Wenngleich Höffe diese Strukturen auch in den Vereinten Nationen vorfindet und für ihren Ausbau optiert, wo sie die Gleichbehandlung der Einzelstaaten befördern, so neigt er ebenso zu der Ansicht, dass es mit den genannten Befugnissen auch sein Bewenden haben müsse: In Hinsicht auf eine globale Sozialstaatlichkeit etwa könne zwar kooperiert, aber nicht mit Zwang operiert werden.[13] Mit Blick auf die Schrift Zum ewigen Frieden lässt sich also festhalten: Kant ging nach Höffes Dafürhalten nicht weit genug, anstatt des rudimentären „Friedensbundes“ den von ihm favorisierten Minimalstaat zu fordern, tat aber ebenso gut daran, auf die Defizite noch weiter reichender Optionen aufmerksam zu machen.


[1] Vgl. bspw. Immanuel Kant: Zum ewigen Frieden. Hrsg. von H. Klemme. Hamburg: Meiner 1992, 64.

[2] Vgl. ebd.

[3] Ebd.

[4] Vgl. Wolfgang Kersting: „Weltfriedensordnung und globale Verteilungsgerechtigkeit“, in: Roland Wittmann/Reinhard Merkel (Hg.): Zum ewigen Frieden. Grundlagen, Aktualität und Aussichten einer Idee von Immanuel Kant. Frankfurt a. M.: Suhrkamp 1996, 182.

[5] Vgl. Höffe: „Eine Weltrepublik als Minimalstaat“, in: Wittmann/Merkel (Hg.): Zum ewigen Frieden, 155.

[6] Vgl. ebd., 158.

[7] Vgl. ebd., 159; 167.

[8] Vgl. ebd., 160.

[9] Vgl. ebd., 163 f.

[10] Vgl. ebd., 165.

[11] Ebd., 166.

[12] Vgl. ebd.

[13] Vgl. ebd., 168 f.

Primärtexte:

Kant, Immanuel: Zum ewigen Frieden. Hrsg. von H. Klemme. Hamburg: Meiner 1992.

Höffe, Otfried: „Eine Weltrepublik als Minimalstaat“, in: Wittmann/Merkel (Hg.): Zum ewigen Frieden.
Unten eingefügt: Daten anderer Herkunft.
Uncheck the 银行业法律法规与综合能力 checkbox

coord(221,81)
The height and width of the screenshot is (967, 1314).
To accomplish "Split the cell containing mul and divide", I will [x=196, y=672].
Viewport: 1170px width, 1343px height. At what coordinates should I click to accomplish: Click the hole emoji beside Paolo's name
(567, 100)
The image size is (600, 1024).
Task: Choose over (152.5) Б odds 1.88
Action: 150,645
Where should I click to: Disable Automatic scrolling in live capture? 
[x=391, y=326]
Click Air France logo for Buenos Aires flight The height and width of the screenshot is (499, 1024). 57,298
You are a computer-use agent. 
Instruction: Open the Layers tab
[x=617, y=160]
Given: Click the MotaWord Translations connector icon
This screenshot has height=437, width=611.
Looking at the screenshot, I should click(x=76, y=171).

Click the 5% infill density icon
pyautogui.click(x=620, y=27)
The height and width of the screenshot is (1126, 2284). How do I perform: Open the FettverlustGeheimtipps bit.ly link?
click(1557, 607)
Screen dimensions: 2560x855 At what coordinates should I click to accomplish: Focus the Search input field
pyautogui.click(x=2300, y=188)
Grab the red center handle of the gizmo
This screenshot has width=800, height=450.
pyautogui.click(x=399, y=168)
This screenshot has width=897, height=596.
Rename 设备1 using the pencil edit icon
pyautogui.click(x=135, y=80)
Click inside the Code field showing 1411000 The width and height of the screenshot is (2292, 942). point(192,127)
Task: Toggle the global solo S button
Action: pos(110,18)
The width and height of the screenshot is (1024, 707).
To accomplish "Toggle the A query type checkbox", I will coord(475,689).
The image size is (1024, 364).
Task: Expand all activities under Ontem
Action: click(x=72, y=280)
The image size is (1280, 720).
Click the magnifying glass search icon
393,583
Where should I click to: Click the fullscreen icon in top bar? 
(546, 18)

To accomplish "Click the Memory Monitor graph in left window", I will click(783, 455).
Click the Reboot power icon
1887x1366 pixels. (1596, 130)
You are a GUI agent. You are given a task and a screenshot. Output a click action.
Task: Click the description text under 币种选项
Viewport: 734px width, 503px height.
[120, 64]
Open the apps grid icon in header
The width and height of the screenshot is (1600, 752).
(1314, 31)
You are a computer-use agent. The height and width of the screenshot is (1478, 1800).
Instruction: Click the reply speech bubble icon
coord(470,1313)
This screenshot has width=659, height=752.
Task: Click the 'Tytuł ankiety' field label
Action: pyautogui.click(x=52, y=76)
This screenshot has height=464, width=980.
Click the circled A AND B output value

Grundlagen, Aktualität und Aussichten einer Idee von Immanuel Kant. Frankfurt a. M.: Suhrkamp 1996, 154–171.

Sekundärtext:

Kersting, Wolfgang: „Weltfriedensordnung und globale Verteilungsgerechtigkeit“, in: Wittmann/ Merkel (Hg.): Zum ewigen Frieden. Grundlagen, Aktualität und Aussichten einer Idee von Immanuel Kant. Frankfurt a. M.: Suhrkamp 1996, 172–212.